_Task goal_
Please output each of the records below, reproducing every line without a single change.

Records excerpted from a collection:
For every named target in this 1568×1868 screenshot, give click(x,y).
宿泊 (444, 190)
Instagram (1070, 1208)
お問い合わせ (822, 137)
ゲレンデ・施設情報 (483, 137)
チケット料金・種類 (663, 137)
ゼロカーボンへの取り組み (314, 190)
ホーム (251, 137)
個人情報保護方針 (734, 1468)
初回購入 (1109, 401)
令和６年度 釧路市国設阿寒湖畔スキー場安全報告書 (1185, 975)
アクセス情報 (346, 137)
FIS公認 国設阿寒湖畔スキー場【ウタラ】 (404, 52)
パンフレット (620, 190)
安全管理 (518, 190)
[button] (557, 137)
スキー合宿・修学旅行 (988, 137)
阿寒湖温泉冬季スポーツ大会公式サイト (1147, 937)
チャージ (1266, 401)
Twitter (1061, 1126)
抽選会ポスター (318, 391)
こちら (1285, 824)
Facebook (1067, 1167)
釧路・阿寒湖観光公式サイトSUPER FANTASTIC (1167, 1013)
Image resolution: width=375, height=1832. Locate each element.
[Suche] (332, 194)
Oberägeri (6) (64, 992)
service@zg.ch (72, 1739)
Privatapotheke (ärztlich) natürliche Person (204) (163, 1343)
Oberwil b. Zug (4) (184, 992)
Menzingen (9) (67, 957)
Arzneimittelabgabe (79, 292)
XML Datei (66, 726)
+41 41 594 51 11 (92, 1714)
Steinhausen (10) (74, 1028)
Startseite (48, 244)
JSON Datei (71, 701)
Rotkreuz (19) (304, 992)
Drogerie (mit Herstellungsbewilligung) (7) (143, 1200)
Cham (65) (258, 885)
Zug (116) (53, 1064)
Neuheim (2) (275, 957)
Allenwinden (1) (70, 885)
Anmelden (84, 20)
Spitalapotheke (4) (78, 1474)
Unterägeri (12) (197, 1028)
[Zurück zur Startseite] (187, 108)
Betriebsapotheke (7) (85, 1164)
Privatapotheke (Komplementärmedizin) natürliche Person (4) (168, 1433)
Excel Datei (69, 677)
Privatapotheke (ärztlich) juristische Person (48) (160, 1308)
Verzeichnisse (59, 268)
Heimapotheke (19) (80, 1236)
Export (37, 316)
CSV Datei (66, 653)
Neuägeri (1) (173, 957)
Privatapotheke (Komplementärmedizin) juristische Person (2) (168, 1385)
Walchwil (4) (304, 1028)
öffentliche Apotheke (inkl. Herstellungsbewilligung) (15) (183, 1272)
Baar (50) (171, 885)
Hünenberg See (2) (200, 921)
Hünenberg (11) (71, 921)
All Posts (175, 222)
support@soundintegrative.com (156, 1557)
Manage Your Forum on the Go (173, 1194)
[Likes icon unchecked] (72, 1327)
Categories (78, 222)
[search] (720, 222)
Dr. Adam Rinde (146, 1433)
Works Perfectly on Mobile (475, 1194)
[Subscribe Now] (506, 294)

_Response_
For every named target in this 1568×1868 screenshot, give click(x,y).
宿泊 (444, 190)
Instagram (1070, 1208)
お問い合わせ (822, 137)
ゲレンデ・施設情報 (483, 137)
チケット料金・種類 (663, 137)
ゼロカーボンへの取り組み (314, 190)
ホーム (251, 137)
個人情報保護方針 (734, 1468)
初回購入 (1109, 401)
令和６年度 釧路市国設阿寒湖畔スキー場安全報告書 (1185, 975)
アクセス情報 (346, 137)
FIS公認 国設阿寒湖畔スキー場【ウタラ】 (404, 52)
パンフレット (620, 190)
安全管理 (518, 190)
[button] (557, 137)
スキー合宿・修学旅行 (988, 137)
阿寒湖温泉冬季スポーツ大会公式サイト (1147, 937)
チャージ (1266, 401)
Twitter (1061, 1126)
抽選会ポスター (318, 391)
こちら (1285, 824)
Facebook (1067, 1167)
釧路・阿寒湖観光公式サイトSUPER FANTASTIC (1167, 1013)
Image resolution: width=375, height=1832. Locate each element.
[Suche] (332, 194)
Oberägeri (6) (64, 992)
service@zg.ch (72, 1739)
Privatapotheke (ärztlich) natürliche Person (204) (163, 1343)
Oberwil b. Zug (4) (184, 992)
Menzingen (9) (67, 957)
Arzneimittelabgabe (79, 292)
XML Datei (66, 726)
+41 41 594 51 11 (92, 1714)
Steinhausen (10) (74, 1028)
Startseite (48, 244)
JSON Datei (71, 701)
Rotkreuz (19) (304, 992)
Drogerie (mit Herstellungsbewilligung) (7) (143, 1200)
Cham (65) (258, 885)
Zug (116) (53, 1064)
Neuheim (2) (275, 957)
Allenwinden (1) (70, 885)
Anmelden (84, 20)
Spitalapotheke (4) (78, 1474)
Unterägeri (12) (197, 1028)
[Zurück zur Startseite] (187, 108)
Betriebsapotheke (7) (85, 1164)
Privatapotheke (Komplementärmedizin) natürliche Person (4) (168, 1433)
Excel Datei (69, 677)
Privatapotheke (ärztlich) juristische Person (48) (160, 1308)
Verzeichnisse (59, 268)
Heimapotheke (19) (80, 1236)
Export (37, 316)
CSV Datei (66, 653)
Neuägeri (1) (173, 957)
Privatapotheke (Komplementärmedizin) juristische Person (2) (168, 1385)
Walchwil (4) (304, 1028)
öffentliche Apotheke (inkl. Herstellungsbewilligung) (15) (183, 1272)
Baar (50) (171, 885)
Hünenberg See (2) (200, 921)
Hünenberg (11) (71, 921)
All Posts (175, 222)
support@soundintegrative.com (156, 1557)
Manage Your Forum on the Go (173, 1194)
[Likes icon unchecked] (72, 1327)
Categories (78, 222)
[search] (720, 222)
Dr. Adam Rinde (146, 1433)
Works Perfectly on Mobile (475, 1194)
[Subscribe Now] (506, 294)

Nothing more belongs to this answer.